**TASKS TO PERFORM:**
- A) In the CLOCKSS interview, which two groups jointly govern and fund CLOCKSS?
- B) Mark each statement yes or no according to the CLOCKSS interview, and quote the words of the interview that decide it. (i) Publishers deposit content with archives such as CLOCKSS. (ii) AW says collaborating costs more than having each library or publisher do the work alone. (iii) AW says the 3-year strategy is already finished.
- C) Carry on the CLOCKSS interview after its last sentence.
(GIVEN PASSAGE begins)
AW: We’re working on our 3-year strategy now, so I can’t say too much just yet but what an environment we are working in. Digital content of all kinds and at all stages in the research lifecycle has context and meaning. The scholarly record is rapidly changing and diversifying and includes everything from lab notebooks to preprints to dynamic databases, interactive resources, knowledge graphs and more. How do you preserve an entire online global ecosystem in which scholars collaborate, discover, and share new knowledge?
ATG: We understand that CLOCKSS is jointly governed and funded by libraries and publishers. Since organizational success requires collaboration between the stakeholders, can you give us examples of how the libraries and publishers in the CLOCKSS community work together to ensure success?
AW: Absolutely! One example is that there is a virtuous pull from libraries on publishers. By championing the importance of long-term preservation, and including requirements in agreements with publishers for deposit of content in archives such as CLOCKSS, libraries initiate digital preservation in many ways. Publishers do the heavy lifting of supporting authors and ensuring the content they publish is formatted well, richly linked with other objects in the scholarly ecosystem, and described through metadata. Publishers ensure this content is backed up, and they also deposit the content with archives such as CLOCKSS or open up a pathway for us to harvest this. The library and publishing communities come together to fund the preservation services we provide, and to jointly govern the CLOCKSS archive. Library expertise then delivers the long-term digital preservation services at the heart of our operation. It’s far more affordable and efficient to collaborate than for any library, consortium, or publisher to do all of this themselves.
(GIVEN PASSAGE ends)
(MATERIAL SHOWN begins)
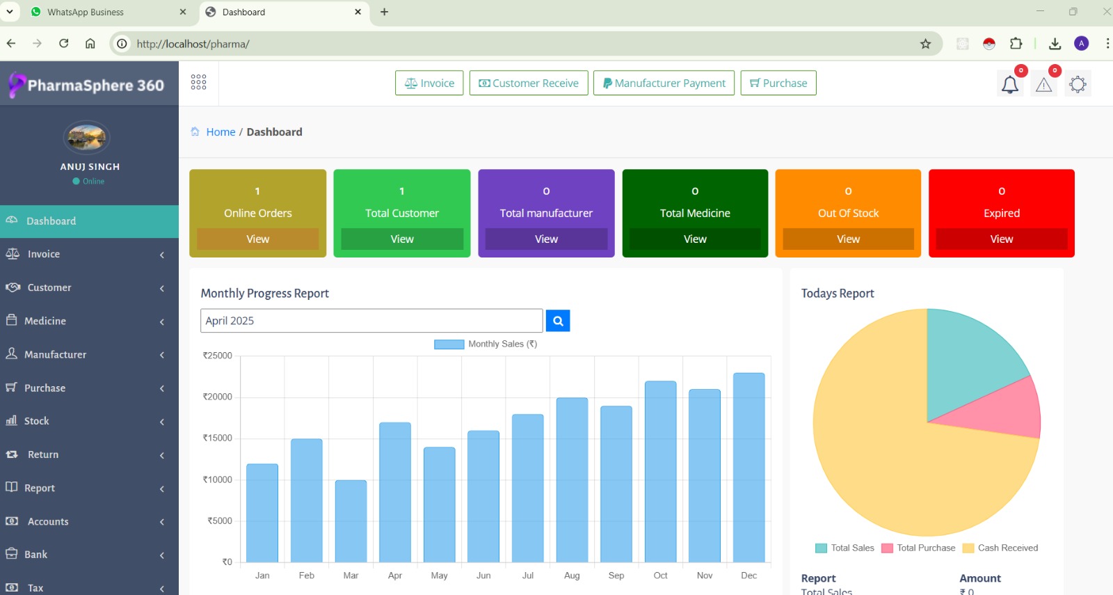Click the Manufacturer Payment button
This screenshot has width=1113, height=595.
[x=664, y=83]
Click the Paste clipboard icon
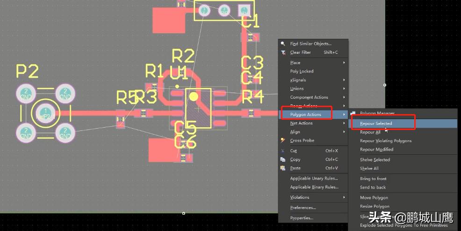 point(282,168)
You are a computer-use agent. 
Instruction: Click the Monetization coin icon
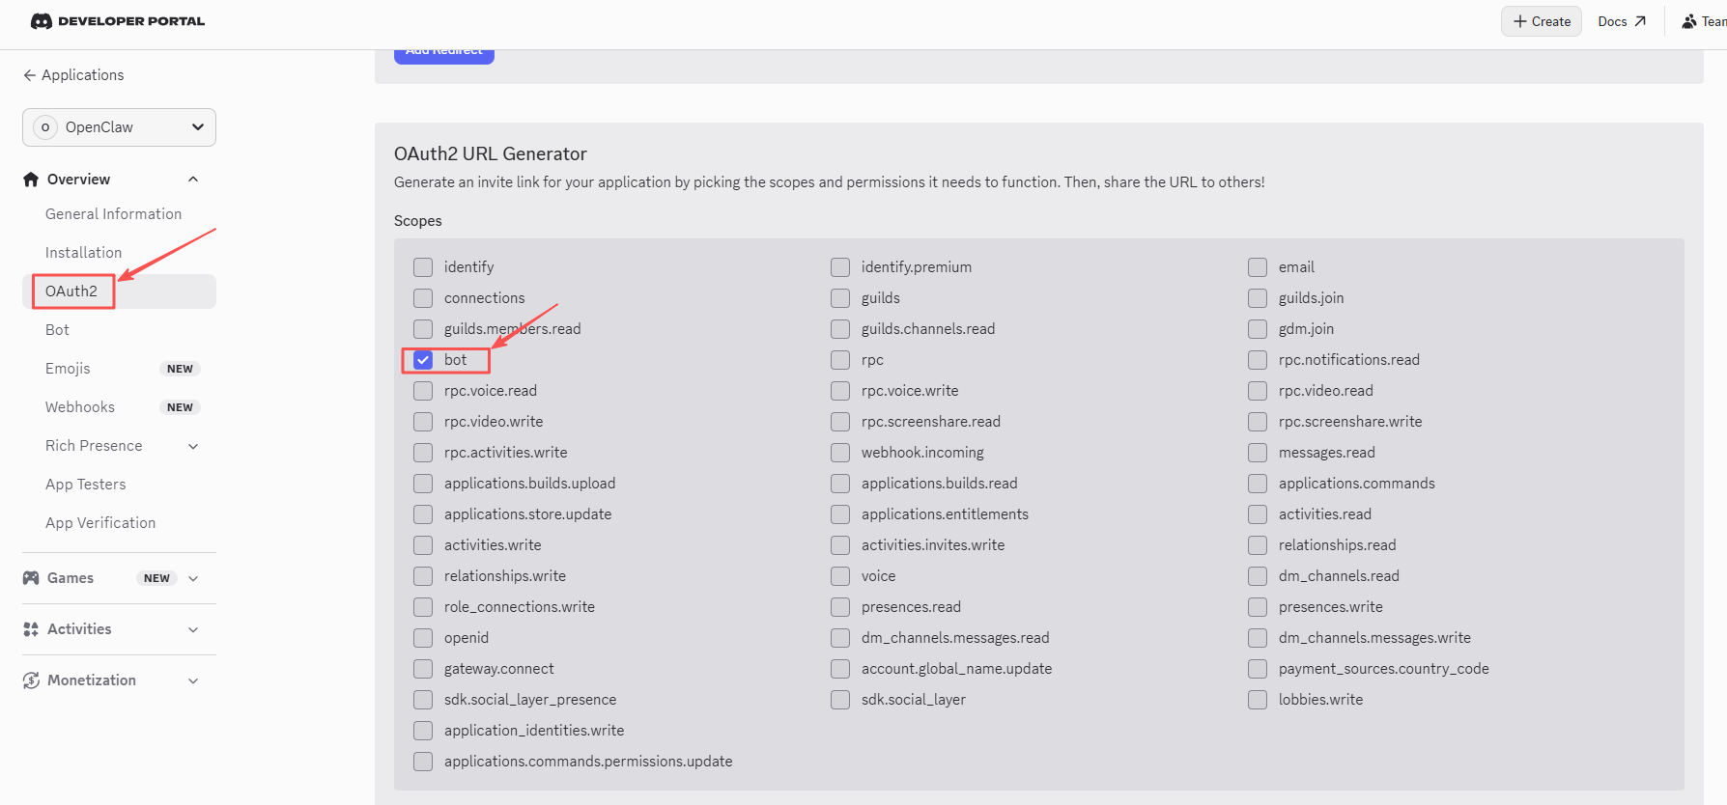(x=31, y=680)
(MATERIAL SHOWN ends)
**OUTPUTS FOR THE TASKS:**
- A) Libraries and publishers.

- B)
(i) Yes: "they also deposit the content with archives such as CLOCKSS"
(ii) No: "It’s far more affordable and efficient to collaborate than for any library, consortium, or publisher to do all of this themselves."
(iii) No: "We’re working on our 3-year strategy now"

- C)
ATG: Alicia, you recently celebrated your first year as CLOCKSS’ Executive Director. Can you share your impressions so far? Are there specific organizational strengths that can be built on? Have you detected any weaknesses that need to be addressed? Did anything surprise you during this first year?
AW: My predecessors, Vicky Reich, Randy Kiefer, and Craig Van Dyck, left the organization in a strong state and the technical team at Stanford is really innovative and impressive. We’ve got a dedicated community of supporting libraries and participating publishers. There are some incredible strengths on which to build. We need to communicate and engage more, particularly with libraries, with book publishers, and with stakeholders in the global south. We’ve got some exciting new projects now underway with partners, for example looking at ways to systematize the preservation of open access content and to better align with the changing nature of digital scholarship. We need to do more with copyright issues and the long-term preservation of eBooks: authors are essential stakeholders and perhaps not always aware of the steps taken to preserve their works for posterity. Archiving practices need constant reflection too, and particular challenges at present include increased global tension and also the climate crisis.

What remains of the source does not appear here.